« Arthur Rambo » de Laurent Cantet

par

dans Catégorie :

Un film intéressant inspiré par un fait divers de 2016, l’histoire de Mehdi Meklat, jeune « beur » d’une vingtaine d’années, issue d’une famille modeste originaire « de la diversité », animateur du média « Bondy Blog », chroniqueur sur la radio publique, écrivain. Avec sa bande il diffuse avec énergie et enthousiasme le message d’une banlieue qui bouge et qui réussit. Happé par le tout Paris intello-progressiste qui adore ce modèle, jusqu’à ce qu’une série de tweets nauséabonds refassent surface. En même temps qu’il s’affichait dans le beau monde, notre héros publiait au début des années 2012 des messages antisémites, homophobes, négrophobes, islamophobes ou misogynes, bref, tout le monde y passait et dans un registre pour le moins sans limite.

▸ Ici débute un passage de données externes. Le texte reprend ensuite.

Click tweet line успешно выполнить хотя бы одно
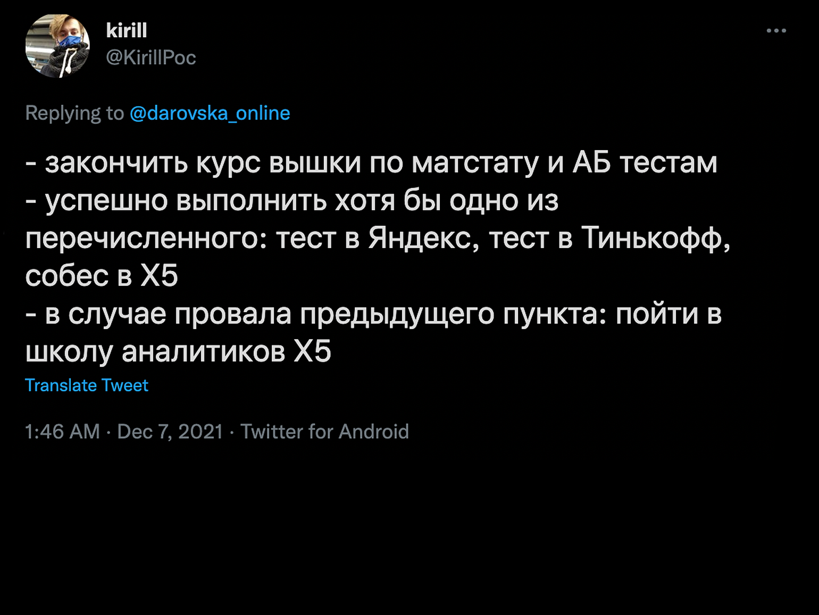The image size is (819, 615). click(x=292, y=201)
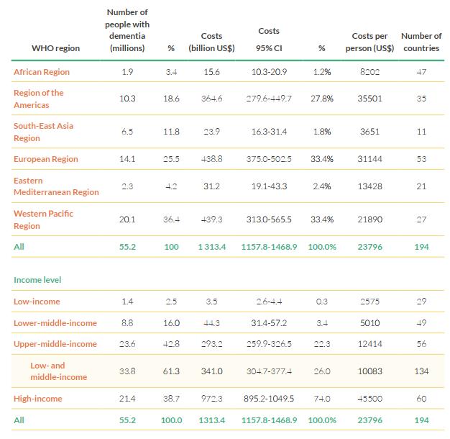450x439 pixels.
Task: Open the Eastern Mediterranean Region link
Action: [x=56, y=186]
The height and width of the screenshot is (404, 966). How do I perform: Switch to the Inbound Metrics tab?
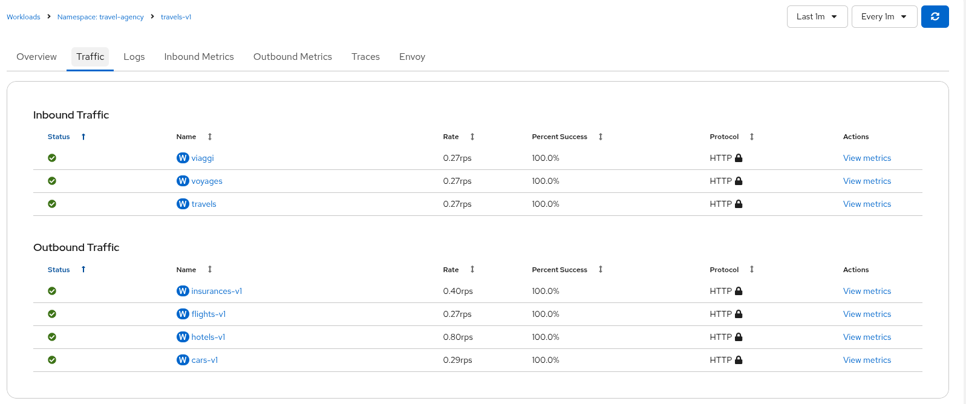point(198,57)
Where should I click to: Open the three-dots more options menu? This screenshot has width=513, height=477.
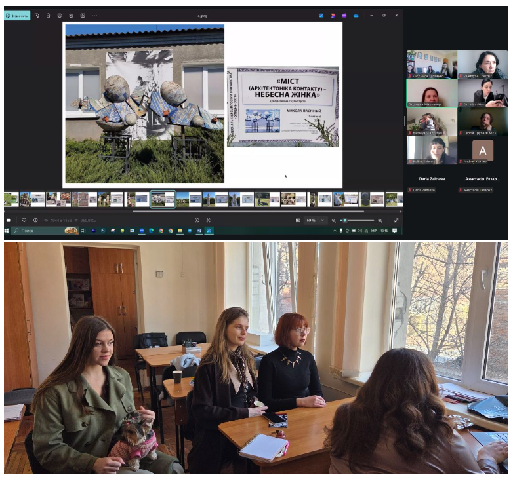point(94,15)
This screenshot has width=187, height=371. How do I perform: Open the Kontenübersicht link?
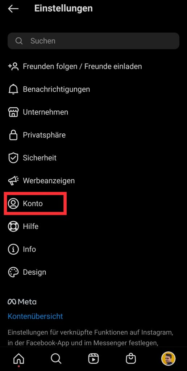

Le film montre la chute de Karim (Mehdi Meklat à la ville), d’autant plus brutale qu’elle se déroule en direct sur les réseaux dits « sociaux » sur lesquels grenouillent une jeunesse sans profondeur, un smartphone greffé à la main. L’histoire se termine sur la fuite du héros abandonné par son éditeur, sa fiancée, ses amis car il est devenu par trop radioactif. Karim meurt par où il a pêché. A l’écran comme dans la vraie vie Karim-Mehdi plaide le fait que son avatar « Arthur Rambo » (« Marcelin Deschamps » dans la vrai vie) n’est qu’un personnage fictif au travers duquel il « questionne la notion d’excès et la provocation »…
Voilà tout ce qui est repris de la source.